I love how you just answered me, Lord . . . WOW!
“It’s all yours. All your life, no one will be able to hold out against you. In the same way I was with Moses, I’ll be with you. I won’t give up on you; I won’t leave you. Strength! Courage! You are going to lead this people to inherit the land that I promised to give their ancestors. Give it everything you have, heart and soul. Make sure you carry out The Revelation that Moses commanded you, every bit of it. Don’t get off track, either left or right, so as to make sure you get to where you’re going. And don’t for a minute let this Book of The Revelation be out of mind. Ponder and meditate on it day and night, making sure you practice everything written in it. Then you’ll get where you’re going; then you’ll succeed. Haven’t I commanded you? Strength! Courage! Don’t be timid; don’t get discouraged. God, your God, is with you every step you take.” Joshua 1:7-9 The Message
“Why in the world are you saying that?” (you ask) Because If these kinds of attacks keep happening one after the other, boom, boom, boom . . . we have to be on the precipice of something wonderful for the Kingdom of God and we have riled up the troops of enemy!

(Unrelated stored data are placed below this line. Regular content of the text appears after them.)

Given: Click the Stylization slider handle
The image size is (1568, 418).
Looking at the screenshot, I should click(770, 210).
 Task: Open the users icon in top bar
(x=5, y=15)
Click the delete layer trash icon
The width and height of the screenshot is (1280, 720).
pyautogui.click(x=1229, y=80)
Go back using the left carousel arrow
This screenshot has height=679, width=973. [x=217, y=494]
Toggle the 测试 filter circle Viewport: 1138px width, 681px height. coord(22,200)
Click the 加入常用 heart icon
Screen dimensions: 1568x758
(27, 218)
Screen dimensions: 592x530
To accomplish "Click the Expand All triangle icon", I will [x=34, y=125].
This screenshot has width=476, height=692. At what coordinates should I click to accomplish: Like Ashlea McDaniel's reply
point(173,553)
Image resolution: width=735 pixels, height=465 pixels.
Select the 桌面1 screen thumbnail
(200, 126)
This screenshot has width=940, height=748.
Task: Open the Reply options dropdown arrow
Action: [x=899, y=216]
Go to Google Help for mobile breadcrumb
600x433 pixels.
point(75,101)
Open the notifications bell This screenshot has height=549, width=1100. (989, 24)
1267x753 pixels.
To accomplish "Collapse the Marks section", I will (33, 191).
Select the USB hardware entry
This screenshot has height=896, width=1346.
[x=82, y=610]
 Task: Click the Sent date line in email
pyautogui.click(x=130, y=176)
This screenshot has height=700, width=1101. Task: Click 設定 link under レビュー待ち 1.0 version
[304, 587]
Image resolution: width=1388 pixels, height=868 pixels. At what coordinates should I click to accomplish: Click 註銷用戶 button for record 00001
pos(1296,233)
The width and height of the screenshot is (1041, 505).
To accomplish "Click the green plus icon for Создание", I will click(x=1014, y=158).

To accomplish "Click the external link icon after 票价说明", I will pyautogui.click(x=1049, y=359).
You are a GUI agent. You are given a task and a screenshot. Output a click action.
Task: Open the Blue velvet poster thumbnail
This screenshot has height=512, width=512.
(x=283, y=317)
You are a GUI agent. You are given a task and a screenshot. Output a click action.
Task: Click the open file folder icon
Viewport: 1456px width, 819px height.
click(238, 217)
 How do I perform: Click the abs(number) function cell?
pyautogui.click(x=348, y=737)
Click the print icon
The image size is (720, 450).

You know . . . he can ‘see’ the path we are on, and he knows where it is leading. When he sees the stance we take, and hears the plans we have voiced/set in motion, and knows what victories those same plans have brought others in The Kingdom of God – he begins to SHAKE . . . and (I can almost see it) I believe even froth at the mouth! Perhaps spewing out in anger, “No! Not another one!”, then turning to his cohorts, “You must stop them, they cannot proceed, you must NOT allow them to move forward with their plans!!!!”
Yes, these past few days (weeks) have been very rough (painful), and yes, there have been some tears . . . but I have taken every single struggle, every single dart the enemy has thrown my way (every stone/arrow/lightening bolt/shoe dropped/etc) before my King’s Throne! I have crawled up on My Daddy’s Lap and cried . . . He SEES, He KNOWS, He IS in CONTROL over every circumstance and HE REIGNS SUPREME OVER ALL!!!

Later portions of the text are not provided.